The twelfth season of the American competitive television series BattleBots premiered on Discovery Channel on January 5, 2023. This is the fifth main-line season of Battlebots to premiere on Discovery Channel and the seventh main-line season since the show was rebooted in 2015; official material markets this season as World Championship VII.

Returning for the 12 season as hosts and analysts are MLB/NFL Sportscaster Chris Rose and former UFC fighter Kenny Florian, as well as BattleBox announcer Faruq Tauheed.

The "Upper Deck" and its spinning saw blades is now a main staple in the ever-evolving BattleBox. This season each team will face four guaranteed fights in the qualifying matches that lead up to the semifinals and to the seventh world championship tournament. Also new for this season, fans can go to BattleBots website to see every bots complete schedule. No more waiting to find out what team is fighting and when. 

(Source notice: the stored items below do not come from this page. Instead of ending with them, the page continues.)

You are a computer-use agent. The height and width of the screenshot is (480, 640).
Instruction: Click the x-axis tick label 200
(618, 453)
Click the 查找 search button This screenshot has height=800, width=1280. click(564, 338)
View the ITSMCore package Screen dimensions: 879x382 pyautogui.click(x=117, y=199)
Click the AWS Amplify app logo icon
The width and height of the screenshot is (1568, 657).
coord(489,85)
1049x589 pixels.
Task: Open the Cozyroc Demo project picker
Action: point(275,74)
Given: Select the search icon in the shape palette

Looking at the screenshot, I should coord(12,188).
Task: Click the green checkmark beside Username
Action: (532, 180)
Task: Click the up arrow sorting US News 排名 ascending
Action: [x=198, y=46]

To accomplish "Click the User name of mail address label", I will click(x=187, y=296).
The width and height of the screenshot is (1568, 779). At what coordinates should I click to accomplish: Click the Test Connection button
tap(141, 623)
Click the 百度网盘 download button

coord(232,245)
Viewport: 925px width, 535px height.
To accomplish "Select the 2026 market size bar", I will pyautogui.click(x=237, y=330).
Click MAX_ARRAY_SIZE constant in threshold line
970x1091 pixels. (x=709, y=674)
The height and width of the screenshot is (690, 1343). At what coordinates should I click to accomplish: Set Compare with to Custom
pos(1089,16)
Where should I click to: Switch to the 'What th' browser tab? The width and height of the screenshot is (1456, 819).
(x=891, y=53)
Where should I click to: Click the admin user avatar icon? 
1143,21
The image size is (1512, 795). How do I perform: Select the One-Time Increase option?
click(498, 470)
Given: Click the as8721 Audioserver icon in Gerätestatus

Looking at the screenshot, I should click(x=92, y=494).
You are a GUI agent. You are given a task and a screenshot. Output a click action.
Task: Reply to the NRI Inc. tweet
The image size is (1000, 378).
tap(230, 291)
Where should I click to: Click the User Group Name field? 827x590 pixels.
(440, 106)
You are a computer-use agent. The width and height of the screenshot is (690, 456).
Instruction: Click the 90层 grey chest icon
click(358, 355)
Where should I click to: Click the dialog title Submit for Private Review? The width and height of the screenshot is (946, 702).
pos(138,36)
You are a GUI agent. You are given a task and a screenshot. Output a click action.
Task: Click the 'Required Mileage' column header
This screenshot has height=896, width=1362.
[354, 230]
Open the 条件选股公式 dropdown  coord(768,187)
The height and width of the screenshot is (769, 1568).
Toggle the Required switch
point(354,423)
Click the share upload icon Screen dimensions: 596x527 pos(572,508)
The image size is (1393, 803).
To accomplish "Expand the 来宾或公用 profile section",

Brand new this season in the arena are special champion banners hanging up over the entranceway. They represent the legendary bots that "reached the pinnacle" of the sport of robot-combat by winning the Giant Nut trophy. The banners feature a picture of the champion bot with the competition that they won with a Roman numeral. Last season's champion bot,  Tantrum was the first team to witness their own banner raising before their match began.

Judges
The 11-point scale system returned where the judges award 5 points for damage; 3 points for aggression; and 3 points for control.

The current judges are: former BattleBots contenders, Derek Young, Lisa Winter, and returning to the panel from hiatus, Fon Davis.

Contestants
This season marked the 23rd year of the BattleBots competition. The lineup features 56 of the best heavyweight robots to fight head-to-head in the Battle Arena.

Every team will fight four times in the qualifying rounds. Their goal is to earn a spot in the top 32 in the winner-take-all championship tournament and ultimately become the 2022 BattleBots World Champion. Teams will have one appeal if won can use it one more time.